Steven Archer Rants: Writers Block

One of our most popular segments the thoughts and musings of Artist, Writer, Musician Steven Archer (Stoneburner/Ego Likeness). This time discussing writers block. A topic that has surely plagued me the last two weeks.

https://stoneburnerofficial.bandcamp.com/

The Creative Block

This is for those of you who identify as artists. You know who you are.

Maybe you do it as a hobby, maybe full time. But that is how you see yourself.

“But Steven I don’t see myself as that.”

Then don’t fuckin worry about it. You’re either saying that because you really mean it, and that’s totally fine. Or you’re saying that as a way of staying safe, so that if someone calls you on something that you make you can say “well I’m not really an artist.” In which case, you are correct. You’re a student, (totally fine, we are all students) someone who just doodles for fun (also fine if you enjoy it) or a coward (much less fine, commit to the bit, let yourself get hurt.)

The medium you work in, or the tools you use are irrelevant. They do not define your job. They might from a marketing standpoint, but not internally, inside you’re just one of the tribe.

The physical act of making the thing, it’s a just a small part of your real actual job which is… ideas.

Playing ,”what if,” or “make believe,” or whatever you want to call it.

“But Steven I do photorealistic illustrations.”

Good for you, it’s still the same thing, because you are drawn to specific things to do those illustrations of. What you put out into the world is still influenced by you and your aesthetics if not ideas.

Why am I talking about this?

Because some of you are running around saying “I have a creative block! I can’t come up with new ideas!”

Shut up.

Of course you can.

You already have.

You have tons of ideas, and if you don’t, then you may want to reevaluate how you see yourself.

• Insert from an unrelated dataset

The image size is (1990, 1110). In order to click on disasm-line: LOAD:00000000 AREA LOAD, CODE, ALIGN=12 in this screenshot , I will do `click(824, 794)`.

Because, again, it’s your job.

Here’s the situation.

It’s not that you don’t have ideas.

It’s that you are scared to implement them because you are worried you will get laughed at by…. someone?! Who, dunno.
But for some reason you just don’t see yourself as the type of person who does ,”X.”

Too bad.

The world needs more ,”X.”

And if you are reeeeeeally really stuck, and just can’t produce something you’ve already done, the problem isn’t the ideas, it’s you.

Garbage in, garbage out.

If you keep rehashing the same shit, it’s because you aren’t feeding your brain new information. Pick up a book. Pick up ten, twenty, five hundred, live other people’s lives, write their songs, paint there stories, look through their eyes.

You need to be fascinated by things.

And the more things that you are fascinated by, the wider the range of ideas you have to draw from.

Otherwise you’re not making art.

You’re performing a trick.

It may be a good trick, but if it’s the only one you know, then that’s all it is.

It’s a craft.

A series of actions that anyone can do that will eventually yield a similar result.

Like basket weaving.

Which is, again, totally fine.

If you want to weave baskets, fuckin do it.
But don’t run around expecting applause.

Because in the end, art is as much about the person that the work is filtered through as it is about the work itself. And the wider the width and breadth of your interests and knowledge the larger the vocabulary you will have available to express your ideas about a wider range of subjects.

“But steven, all I do is paint the same thing over and over with vaguely different permutations.”

That’s not art.

Even if people put it up on their walls.

Now, the fact that you have convinced people that your trick is worth spending money on and putting on their walls… that could very well be art. In which case, well fuckin done.

*Yes yes, baskets can be art.

Look, I get it, you vaguely feel attacked, so you want to try to pedantically find little shit to bitch about, because if you can tear down one aspect then hopefully the rest will fall down and you don’t have to take it seriously and you can keep just farting around and blaming other shit for your shortcomings. But that is just Soooooo fuckin tedious. If you used the time and effort you put into your defense mechanisms to pop a few humility pills and just got to work, we wouldn’t even be having this hypothetical conversation.

Really. Try it.

Or keep making excuses while knowing down in your secret heart that you’re just a coward.